Von Katern, Bloody Marys und Kellnern
Am Donnerstagmorgen war meine Laune so tief gesunken, dass sie wahrscheinlich gerade am Erdkern kratzte. Ich war sauer auf Löckchen, angepisste von mir selber und wütend auf alles was sich bewegte. Wenn ich so schlechte Laune hatte, sollte man mir am besten aus dem Weg gehen. Zum Pech meiner Mitarbeiter musste ich an diesem Tag arbeiten.

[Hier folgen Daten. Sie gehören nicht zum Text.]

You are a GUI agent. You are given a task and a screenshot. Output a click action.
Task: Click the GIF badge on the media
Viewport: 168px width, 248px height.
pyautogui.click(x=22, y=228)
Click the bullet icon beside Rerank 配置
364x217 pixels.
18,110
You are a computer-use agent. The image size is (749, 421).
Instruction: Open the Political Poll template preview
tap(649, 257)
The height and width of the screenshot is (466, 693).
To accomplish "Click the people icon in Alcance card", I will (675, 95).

„Hey Chef, du bist spät dran." Begrüßte mich Jan, einer meiner Kellner, schon von weitem mit viel zu guter Laune.
„Schnauze.", Blaffte ich ihn an. Normalerweise pflegte ich einen eher freundschaftlichen Umgang mit meinen Mitarbeitern und ließ nur selten den Chef raushängen. Unter anderem ein Grund warum mich keiner von ihnen ernst nahm. Jan lachte, während ich den Schlüssel aus den Untiefen meiner Hosentasche kramte.

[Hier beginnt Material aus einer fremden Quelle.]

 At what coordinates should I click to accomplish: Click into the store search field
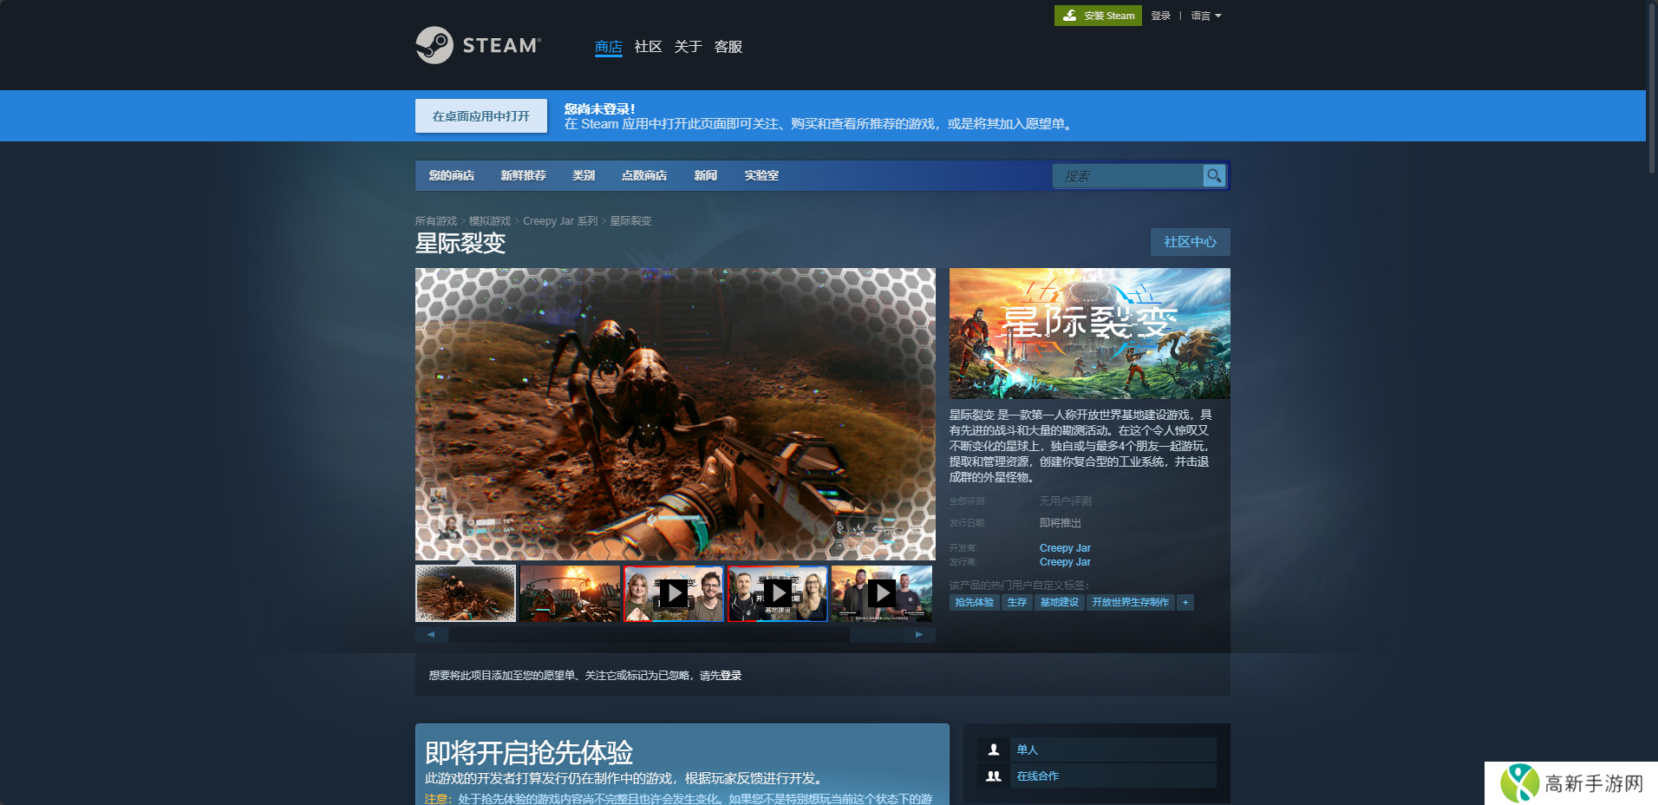1127,176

„Sag mal, hast du nen Kater?"
„Nein. Ich lauf einfach so zum Spaß an einem regnerischen Tag mit Sonnenbrille rum." Ich schob meine Brille hoch in meine Haare, um das Schlüsselloch besser sehe zu können. Sofort begannen meine Augen aufgrund der ungewohnten Helligkeit zu schmerzen. Ich brauchte einige Anläufe bis der Schlüssel im Schloss steckte. Jan lachte weiterhin und ich fragte mich, warum ich ihn nicht schon längst gefeuert hatte. Vielleicht, weil ich den leicht verschrobenen jungen Mann mit dem gewöhnungsbedürftigen Klamottengeschmack trotz allem irgendwie mochte.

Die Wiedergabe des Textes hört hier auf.